President of Soochow University
- In office 1992 – 24 February 1996

Personal details
- Born: March 1, 1942 Guilin, Guangxi, Republic of China
- Died: February 24, 1996 (aged 53) Taipei Veterans General Hospital, Taipei, Taiwan
- Party: Kuomintang
- Spouse: Chao Chung-te
- Relations: John Chiang (twin brother)
- Children: 2
- Parents: Disputed: Chiang Ching-kuo Guo Libo [zh] Wang Jichun [zh] (father); Chang Ya-juo (mother);
- Education: Soochow University (BA, LLB) Southern Methodist University (MA) Tulane University (LLM, JD)

= Winston Chang =

Taiwanese educator (1942–1996)

Winston Hsiao-tzu Chang (章孝慈 (Zhāng Xiàocí); 1 March 1942 – 24 February 1996) was a Taiwanese legal scholar who served as the president of Soochow University in Taipei.

==Early life and education==
He and his identical twin brother, John Chang, were born the sons of Chiang Ching-kuo and Chang Ya-juo maybe at what is now Second People's Hospital in Guilin. As they were born out of wedlock, they took their mother's surname (although both were given the generation name of Hsiao shared by all of Chiang Ching-kuo's children, (legitimate or otherwise). Chang Ya-juo died when the brothers were infants in August 1942, and they were raised by Chang Ya-juo's younger brother, Chang Hau-juo (章浩若) and his wife Chi Chen (紀琛). Their uncle and aunt were listed as their parents on official documents until December 2002.

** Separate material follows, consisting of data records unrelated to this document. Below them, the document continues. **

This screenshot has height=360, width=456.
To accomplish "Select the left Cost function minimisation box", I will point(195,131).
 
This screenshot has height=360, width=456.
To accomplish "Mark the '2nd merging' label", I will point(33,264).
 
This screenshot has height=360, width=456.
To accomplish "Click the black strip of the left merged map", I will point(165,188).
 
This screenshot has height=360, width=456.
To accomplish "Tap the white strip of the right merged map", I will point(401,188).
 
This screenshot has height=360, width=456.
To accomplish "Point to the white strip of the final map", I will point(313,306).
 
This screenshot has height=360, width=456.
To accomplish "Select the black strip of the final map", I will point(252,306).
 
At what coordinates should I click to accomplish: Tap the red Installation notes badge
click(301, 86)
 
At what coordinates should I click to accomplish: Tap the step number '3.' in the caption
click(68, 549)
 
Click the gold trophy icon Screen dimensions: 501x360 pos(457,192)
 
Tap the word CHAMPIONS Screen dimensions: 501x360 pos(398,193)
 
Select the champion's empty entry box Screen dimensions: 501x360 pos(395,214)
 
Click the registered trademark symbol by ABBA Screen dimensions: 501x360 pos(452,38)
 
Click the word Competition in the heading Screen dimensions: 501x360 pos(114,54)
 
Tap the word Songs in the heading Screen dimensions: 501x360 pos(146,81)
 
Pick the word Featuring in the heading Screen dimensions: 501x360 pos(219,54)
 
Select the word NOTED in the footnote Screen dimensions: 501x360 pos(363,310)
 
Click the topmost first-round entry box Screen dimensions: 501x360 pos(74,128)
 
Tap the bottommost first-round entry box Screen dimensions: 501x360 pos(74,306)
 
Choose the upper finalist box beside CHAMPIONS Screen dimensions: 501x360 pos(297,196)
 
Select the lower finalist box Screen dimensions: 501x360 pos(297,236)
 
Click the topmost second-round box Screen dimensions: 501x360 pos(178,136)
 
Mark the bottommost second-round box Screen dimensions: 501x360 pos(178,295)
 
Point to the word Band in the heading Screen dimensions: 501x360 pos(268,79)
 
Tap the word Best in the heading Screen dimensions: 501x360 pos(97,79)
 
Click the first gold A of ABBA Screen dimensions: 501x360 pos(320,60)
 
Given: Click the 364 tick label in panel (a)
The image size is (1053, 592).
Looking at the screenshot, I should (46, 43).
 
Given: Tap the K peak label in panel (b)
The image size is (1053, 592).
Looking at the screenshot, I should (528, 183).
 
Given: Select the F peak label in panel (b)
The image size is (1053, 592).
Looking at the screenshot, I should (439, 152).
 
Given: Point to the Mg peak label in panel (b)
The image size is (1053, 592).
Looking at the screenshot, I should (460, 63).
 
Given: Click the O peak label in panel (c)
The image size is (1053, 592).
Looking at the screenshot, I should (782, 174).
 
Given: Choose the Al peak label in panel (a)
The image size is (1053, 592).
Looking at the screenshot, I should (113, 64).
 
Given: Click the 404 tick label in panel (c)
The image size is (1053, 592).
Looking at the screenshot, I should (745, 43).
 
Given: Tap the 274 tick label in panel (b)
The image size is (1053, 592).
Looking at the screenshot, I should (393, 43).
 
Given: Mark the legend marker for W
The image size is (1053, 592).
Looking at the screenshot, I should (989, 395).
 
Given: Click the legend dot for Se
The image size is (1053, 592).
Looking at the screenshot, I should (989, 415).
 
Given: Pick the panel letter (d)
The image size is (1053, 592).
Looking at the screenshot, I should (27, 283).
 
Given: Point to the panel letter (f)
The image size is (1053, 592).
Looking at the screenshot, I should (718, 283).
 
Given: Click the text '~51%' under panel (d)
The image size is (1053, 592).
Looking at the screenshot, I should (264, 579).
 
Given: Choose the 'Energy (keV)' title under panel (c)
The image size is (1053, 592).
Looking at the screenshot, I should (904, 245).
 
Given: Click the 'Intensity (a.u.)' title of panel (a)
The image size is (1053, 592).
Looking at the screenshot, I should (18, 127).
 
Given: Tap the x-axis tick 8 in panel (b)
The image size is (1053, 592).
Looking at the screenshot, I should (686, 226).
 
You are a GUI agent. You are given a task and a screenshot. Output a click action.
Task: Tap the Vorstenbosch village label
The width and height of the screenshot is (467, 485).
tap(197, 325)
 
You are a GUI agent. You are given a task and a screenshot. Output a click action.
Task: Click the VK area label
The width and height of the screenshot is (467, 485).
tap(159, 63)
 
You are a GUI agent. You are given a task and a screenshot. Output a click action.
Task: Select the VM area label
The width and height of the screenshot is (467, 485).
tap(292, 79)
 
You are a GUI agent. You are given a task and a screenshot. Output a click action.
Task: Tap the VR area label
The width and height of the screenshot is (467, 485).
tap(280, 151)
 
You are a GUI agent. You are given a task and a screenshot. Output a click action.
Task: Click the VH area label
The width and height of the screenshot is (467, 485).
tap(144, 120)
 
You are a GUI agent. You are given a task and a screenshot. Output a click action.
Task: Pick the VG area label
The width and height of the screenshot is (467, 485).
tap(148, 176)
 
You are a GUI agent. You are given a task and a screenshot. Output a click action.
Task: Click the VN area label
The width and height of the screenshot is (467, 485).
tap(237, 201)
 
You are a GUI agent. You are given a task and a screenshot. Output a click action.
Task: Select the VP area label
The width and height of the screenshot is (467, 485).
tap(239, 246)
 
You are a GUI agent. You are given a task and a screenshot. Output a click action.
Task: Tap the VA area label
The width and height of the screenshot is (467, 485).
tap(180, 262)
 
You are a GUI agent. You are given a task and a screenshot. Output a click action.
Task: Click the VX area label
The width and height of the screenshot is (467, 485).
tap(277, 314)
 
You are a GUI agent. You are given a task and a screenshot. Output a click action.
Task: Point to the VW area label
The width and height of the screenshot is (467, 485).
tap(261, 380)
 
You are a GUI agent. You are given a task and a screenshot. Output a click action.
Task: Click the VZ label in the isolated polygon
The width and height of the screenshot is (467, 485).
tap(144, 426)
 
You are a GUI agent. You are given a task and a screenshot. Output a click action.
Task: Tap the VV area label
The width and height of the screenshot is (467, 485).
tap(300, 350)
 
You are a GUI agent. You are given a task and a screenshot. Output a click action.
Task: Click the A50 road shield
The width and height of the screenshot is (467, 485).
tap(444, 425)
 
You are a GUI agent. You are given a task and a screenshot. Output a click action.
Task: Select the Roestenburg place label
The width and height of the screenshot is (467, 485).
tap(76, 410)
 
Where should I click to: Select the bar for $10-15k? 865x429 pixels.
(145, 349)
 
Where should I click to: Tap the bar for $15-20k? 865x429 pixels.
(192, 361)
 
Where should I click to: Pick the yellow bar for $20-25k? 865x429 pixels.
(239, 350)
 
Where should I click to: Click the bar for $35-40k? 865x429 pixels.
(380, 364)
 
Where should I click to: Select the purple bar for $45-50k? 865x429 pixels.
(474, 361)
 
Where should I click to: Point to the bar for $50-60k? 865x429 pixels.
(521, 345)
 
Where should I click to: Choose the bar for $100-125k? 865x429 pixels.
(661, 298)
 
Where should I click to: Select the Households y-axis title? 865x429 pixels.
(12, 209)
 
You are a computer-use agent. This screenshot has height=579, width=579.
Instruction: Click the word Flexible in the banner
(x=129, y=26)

The brothers fled to Hsinchu, Taiwan, in 1949 and both studied law at Soochow University, where Winston graduated with a bachelor's degree in Chinese language and literature and received his Bachelor of Laws (LL.B.) in 1971. He then completed graduate studies in the United States at Southern Methodist University, where he earned a Master of Arts (M.A.) in political science in 1974, and at Tulane University. Chang earned his Master of Laws (LL.B.) degree in 1975 and his Juris Doctor (J.D.) in 1978 from the Tulane University Law School.

== Career ==
After returning to Taiwan, he was mostly involved in teaching and research. He later became the chairman of the Soochow University College of Law as well as the president in 1992.

On 20 August 1993, Chang visited his mother's tomb in Guilin and attended a cross-straits Buddhist conference. In late 1994, Chang suffered a stroke (eventually causing his death) in Beijing and entered into a coma. He was flown back to Taiwan via Hong Kong in his comatose condition. Despite the fact that he never recovered from the coma, he continued to officially serve as president on medical leave until his death two years later.

With Chao Chung-te (趙申德), Chang had a son, Ching-sung (勁松), and a daughter, Yu-chu (友菊).